** Records shown **
----
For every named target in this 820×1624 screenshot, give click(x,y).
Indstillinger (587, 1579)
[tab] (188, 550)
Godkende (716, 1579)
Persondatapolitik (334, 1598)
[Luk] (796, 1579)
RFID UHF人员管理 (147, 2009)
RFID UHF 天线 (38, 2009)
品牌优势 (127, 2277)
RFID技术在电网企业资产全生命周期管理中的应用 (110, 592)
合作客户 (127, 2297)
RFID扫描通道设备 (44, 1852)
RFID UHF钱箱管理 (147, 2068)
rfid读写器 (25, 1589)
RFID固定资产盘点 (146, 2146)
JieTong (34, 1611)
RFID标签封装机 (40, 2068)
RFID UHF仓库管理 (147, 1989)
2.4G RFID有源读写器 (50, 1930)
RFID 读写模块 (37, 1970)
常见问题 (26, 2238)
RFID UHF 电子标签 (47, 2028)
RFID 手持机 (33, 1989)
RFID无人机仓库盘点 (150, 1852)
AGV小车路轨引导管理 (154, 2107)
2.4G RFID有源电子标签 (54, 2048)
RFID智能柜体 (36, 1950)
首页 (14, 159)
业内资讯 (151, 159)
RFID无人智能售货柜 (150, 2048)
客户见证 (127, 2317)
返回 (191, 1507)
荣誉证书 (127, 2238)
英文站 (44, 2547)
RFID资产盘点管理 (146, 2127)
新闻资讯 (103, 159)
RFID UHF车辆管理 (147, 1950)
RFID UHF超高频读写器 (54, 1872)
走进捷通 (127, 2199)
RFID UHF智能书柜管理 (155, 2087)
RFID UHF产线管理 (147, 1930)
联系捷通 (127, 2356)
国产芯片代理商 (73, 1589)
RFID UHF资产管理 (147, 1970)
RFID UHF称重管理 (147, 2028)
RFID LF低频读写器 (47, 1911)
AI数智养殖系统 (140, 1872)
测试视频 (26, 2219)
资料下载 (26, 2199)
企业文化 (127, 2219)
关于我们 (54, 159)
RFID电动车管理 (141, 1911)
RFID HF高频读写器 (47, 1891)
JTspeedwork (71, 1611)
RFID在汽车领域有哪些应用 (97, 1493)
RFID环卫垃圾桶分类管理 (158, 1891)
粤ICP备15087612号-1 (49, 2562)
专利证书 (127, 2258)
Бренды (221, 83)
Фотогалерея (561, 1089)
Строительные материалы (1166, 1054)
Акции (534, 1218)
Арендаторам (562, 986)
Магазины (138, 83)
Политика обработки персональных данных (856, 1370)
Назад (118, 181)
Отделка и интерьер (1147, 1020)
----
** Problem requirements **
Verbatim and in full, return the listing above.

** Your response **
For every named target in this 820×1624 screenshot, give click(x,y).
Indstillinger (587, 1579)
[tab] (188, 550)
Godkende (716, 1579)
Persondatapolitik (334, 1598)
[Luk] (796, 1579)
RFID UHF人员管理 (147, 2009)
RFID UHF 天线 (38, 2009)
品牌优势 (127, 2277)
RFID技术在电网企业资产全生命周期管理中的应用 (110, 592)
合作客户 (127, 2297)
RFID扫描通道设备 (44, 1852)
RFID UHF钱箱管理 (147, 2068)
rfid读写器 (25, 1589)
RFID固定资产盘点 (146, 2146)
JieTong (34, 1611)
RFID标签封装机 (40, 2068)
RFID UHF仓库管理 (147, 1989)
2.4G RFID有源读写器 (50, 1930)
RFID 读写模块 (37, 1970)
常见问题 (26, 2238)
RFID UHF 电子标签 (47, 2028)
RFID 手持机 (33, 1989)
RFID无人机仓库盘点 (150, 1852)
AGV小车路轨引导管理 (154, 2107)
2.4G RFID有源电子标签 (54, 2048)
RFID智能柜体 (36, 1950)
首页 (14, 159)
业内资讯 (151, 159)
RFID无人智能售货柜 (150, 2048)
客户见证 (127, 2317)
返回 (191, 1507)
荣誉证书 (127, 2238)
英文站 (44, 2547)
RFID资产盘点管理 (146, 2127)
新闻资讯 (103, 159)
RFID UHF车辆管理 (147, 1950)
RFID UHF超高频读写器 (54, 1872)
走进捷通 (127, 2199)
RFID UHF智能书柜管理 (155, 2087)
RFID UHF产线管理 (147, 1930)
联系捷通 (127, 2356)
国产芯片代理商 (73, 1589)
RFID UHF资产管理 (147, 1970)
RFID UHF称重管理 (147, 2028)
RFID LF低频读写器 (47, 1911)
AI数智养殖系统 (140, 1872)
测试视频 (26, 2219)
资料下载 (26, 2199)
企业文化 (127, 2219)
关于我们 (54, 159)
RFID电动车管理 (141, 1911)
RFID HF高频读写器 (47, 1891)
JTspeedwork (71, 1611)
RFID在汽车领域有哪些应用 (97, 1493)
RFID环卫垃圾桶分类管理 (158, 1891)
粤ICP备15087612号-1 (49, 2562)
专利证书 (127, 2258)
Бренды (221, 83)
Фотогалерея (561, 1089)
Строительные материалы (1166, 1054)
Акции (534, 1218)
Арендаторам (562, 986)
Магазины (138, 83)
Политика обработки персональных данных (856, 1370)
Назад (118, 181)
Отделка и интерьер (1147, 1020)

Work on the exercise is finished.